Apesar dos avanços na última década, Xavier destaca o fato de que "as mulheres só representam 17% do total de parlamentares do mundo'. O número, avalia, impede que a visão das mulheres leve a uma presença real na política mundial.
A senadora uruguaia coordena o Comitê do Encontro de Mulheres Parlamentares da União Interparlamentar (UIP). A organização, que reúne representantes de mais de 700 Parlamentos de todo o mundo, celebra esta semana na ilha indonésia de Bali a sua 116ª assembléia.
- Este fórum internacional oferece a possibilidade de construir consensos e vontades políticas que levem a legislações para ajudar a mudar a realidade, opinou Xavier.
Segundo a senadora uruguaia, 'a sociedade atual é baseada em valores patriarcais, mas as mulheres, que são 52% da população mundial, não podem ficar excluídas, sub-representadas nem representadas por homens'.

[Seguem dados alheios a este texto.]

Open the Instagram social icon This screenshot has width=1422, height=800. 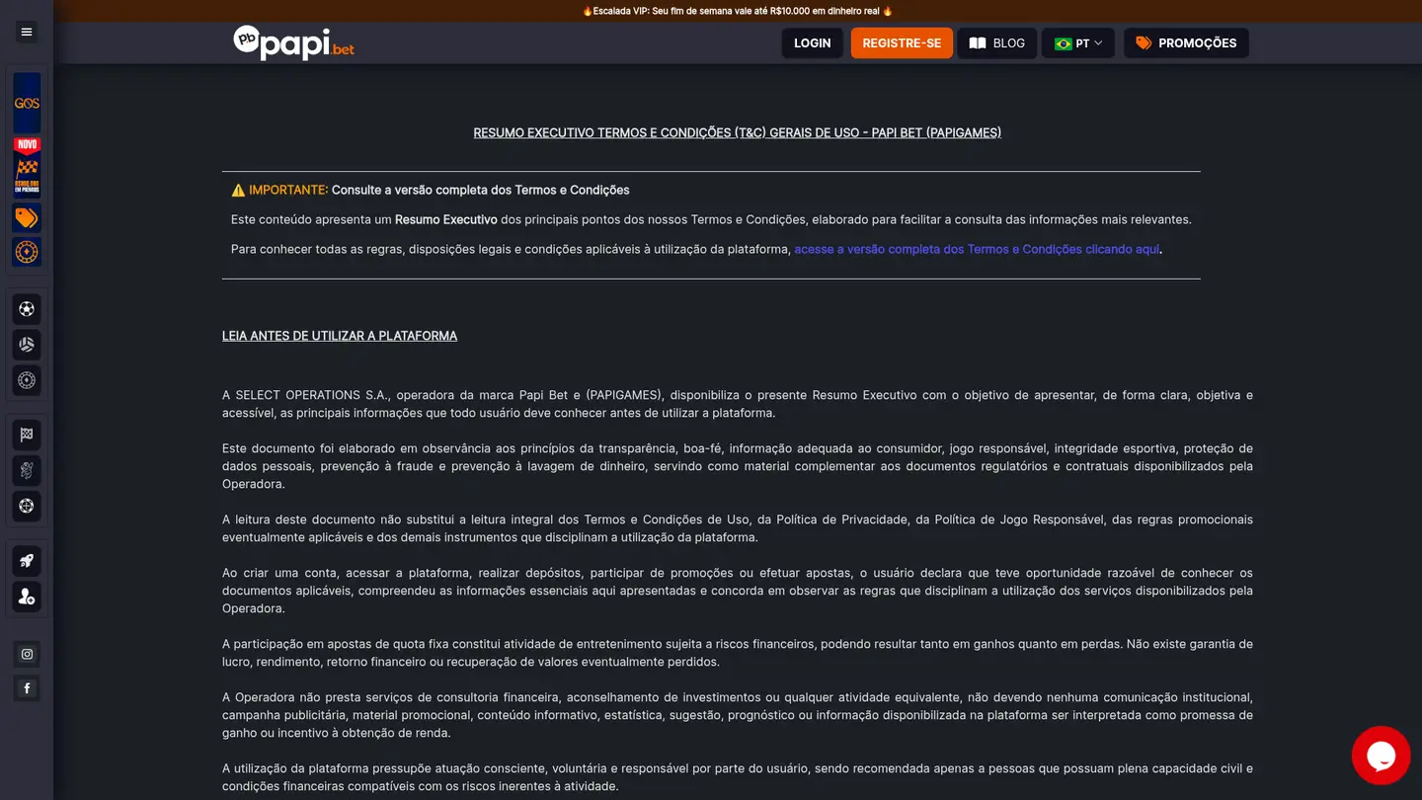[27, 654]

Ela aprovou as medidas aprovadas recentemente na Espanha, que obrigam os partidos políticos incluir em suas listas eleitorais pelo menos 40% de mulheres. Mas admitiu que 'cada país tem suas peculiaridades e deve adaptar as medidas à sua realidade'.

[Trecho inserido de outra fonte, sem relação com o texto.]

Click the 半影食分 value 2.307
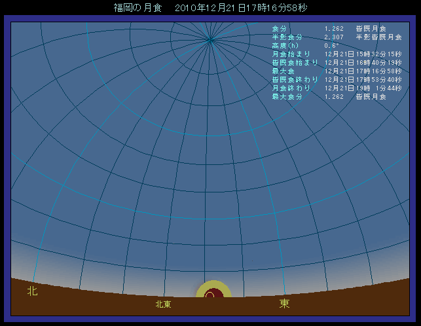This screenshot has height=326, width=421. coord(334,37)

- O Uruguai aprovou recentemente uma Lei de Igualdade de Oportunidades e Direitos. Ela está a uma enorme distância da lei espanhola, mas é um avanço importante nas políticas públicas, exemplificou.

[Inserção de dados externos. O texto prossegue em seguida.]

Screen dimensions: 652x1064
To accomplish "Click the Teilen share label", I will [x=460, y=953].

Para a senadora uruguaia, o enfoque de gênero tem duas prioridades. A primeira seria a 'política da presença', que exige uma representação adequada, na medida do possível se aproximando da paridade.
Em segundo lugar, é necessário ter consciência de que a desigualdade e a discriminação existem. Como compensação, é preciso adotar 'medidas transitórias que melhorem a condição de quem está pior, para que chegue ao mesmo nível de oportunidade'.
- Se os desiguais são tratados da mesma forma, a desigualdade se perpetua, argumentou.
A senadora, do Partido Socialista Frente Ampla, comemorou o fato de que a cada ano mais países ratificam acordos internacionais como a Convenção das Nações Unidas para a Eliminação da Violência contra as Mulheres e o seu Protocolo Facultativo.
- Na última década, houve avanços positivos. Mas ainda resta muito a fazer, avaliou Xavier.
- Em muitos países, a falta de educação e o analfabetismo se concentram nas mulheres. Mas, no Uruguai, as mulheres têm maior capacitação que os homens e, mesmo assim, a sub-representação é uma realidade nos três poderes do Estado, comentou.
O Parlamento da Mulher, segundo a senadora, 'não tem como objetivo ser um Parlamento paralelo, e sim analisar de um ponto de vista de gênero os temas debatidos pela UIP'.